Comme l’indique le narrateur à la fin du second paragraphe, on a des signes qui tendent à renseigner. Quelques éléments seulement suffisent au lecteur pour imaginer l’ensemble à partir de son expérience de la réalité, s’il est assez vieux pour avoir connu les locomotives à vapeur ou à partir de son savoir tiré des romans ou des films. Par cette description, la fiction pénètre la réalité grâce aux références sensorielles comme la vue, l’ouïe, l’odorat, visuelles comme la vapeurs et la buée, sonores avec les sifflements, et olfactives comme l’odeur du train. La description est minutieuse au point qu’elle contribue à créer une atmosphère de mystère.
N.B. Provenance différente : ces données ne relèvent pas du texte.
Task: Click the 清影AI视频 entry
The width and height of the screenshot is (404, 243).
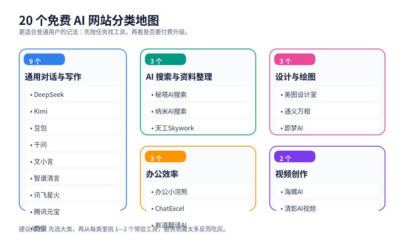Action: click(327, 208)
3. Une lecture très particulière

La focalisation est externe et prive le lecteur d’explications sur le passé et la situation des personnages. Nous n’avons aucun renseignement concernant la situation psychologique et sociale des personnages. Nous avons seulement l’image d’un héros de roman, cela contribue à la lecture identificatoire surtout dans le troisième paragraphe où il devient un héros à la première personne, « cet homme s’appelle moi » ; le lecteur cherche à distinguer les indices pour construire l’intrigue, « tout émerge d’un voile d’obscurité et de brouillard ».
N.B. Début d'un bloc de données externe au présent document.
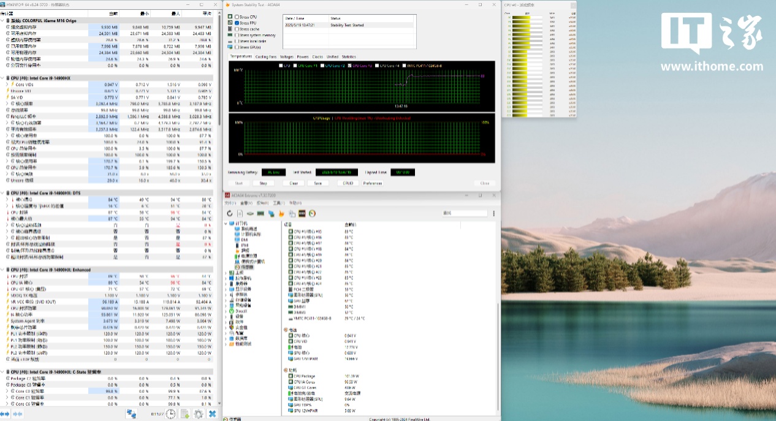Click the Preferences button
Viewport: 776px width, 421px height.
coord(373,183)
Plus nous avançons dans la lecture du texte, plus il prend des allures de pastiches dont nous allons étudier les caractéristiques.

III. Le pastiche

1. Les caractéristiques

Le pastiche s’apparente à un incipit de roman d’espionnage, ce qui suggère une attente. Cependant le récit donne peu d’informations au lecteur. La narration est à la première personne mais nous n’avons pas d’ouverture sur les réflexions du personnage. Il ne se révèle qu’à travers ses actions.

2. Un film d’espionnage

Nous constatons que les éléments tendent à évoquer chez le lecteur un film d’espionnage. Nous avons des plans de séquences qui ne sont pas sans nous rappeler la technique cinématographique avec le descriptif que cela suppose. Nous avons les joueurs attablés avec l’idée mise en avant « d’un appel téléphonique sans réponse », une situation qui connote le film noir américain.

Conclusion

Nous gardons cette image dominante du pastiche dans lequel le narrateur façonne le personnage du lecteur. Il s’agit en fait d’une remise en question du roman traditionnel. Nous apprenons que les signes ne renvoient jamais qu’à d’autres signes à partir desquels le lecteur construit les lieux, les personnages…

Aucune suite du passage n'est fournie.